§ What you are asked to do: Wherever the word "This" occurs in the listing, copy the whole line.

§ Data shown:

--- START ---

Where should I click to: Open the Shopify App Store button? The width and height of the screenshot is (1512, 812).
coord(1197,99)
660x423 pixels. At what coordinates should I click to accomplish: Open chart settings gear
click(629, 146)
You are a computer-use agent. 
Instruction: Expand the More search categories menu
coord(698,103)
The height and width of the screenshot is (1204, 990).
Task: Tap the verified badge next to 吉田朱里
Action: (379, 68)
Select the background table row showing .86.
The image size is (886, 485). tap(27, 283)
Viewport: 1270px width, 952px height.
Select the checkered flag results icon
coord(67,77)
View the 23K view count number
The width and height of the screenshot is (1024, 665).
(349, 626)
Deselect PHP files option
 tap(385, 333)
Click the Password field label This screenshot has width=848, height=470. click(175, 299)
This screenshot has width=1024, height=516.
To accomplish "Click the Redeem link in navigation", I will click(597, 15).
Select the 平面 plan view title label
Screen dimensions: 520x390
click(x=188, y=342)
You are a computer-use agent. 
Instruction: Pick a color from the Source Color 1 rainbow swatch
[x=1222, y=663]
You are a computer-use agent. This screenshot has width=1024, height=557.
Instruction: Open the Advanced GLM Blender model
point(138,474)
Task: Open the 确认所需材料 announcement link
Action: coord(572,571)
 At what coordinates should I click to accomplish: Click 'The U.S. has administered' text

--- END ---

§ Written answer:
Click the Password field label This screenshot has width=848, height=470. click(175, 299)
This screenshot has width=1024, height=516.
You are a computer-use agent. This screenshot has width=1024, height=557.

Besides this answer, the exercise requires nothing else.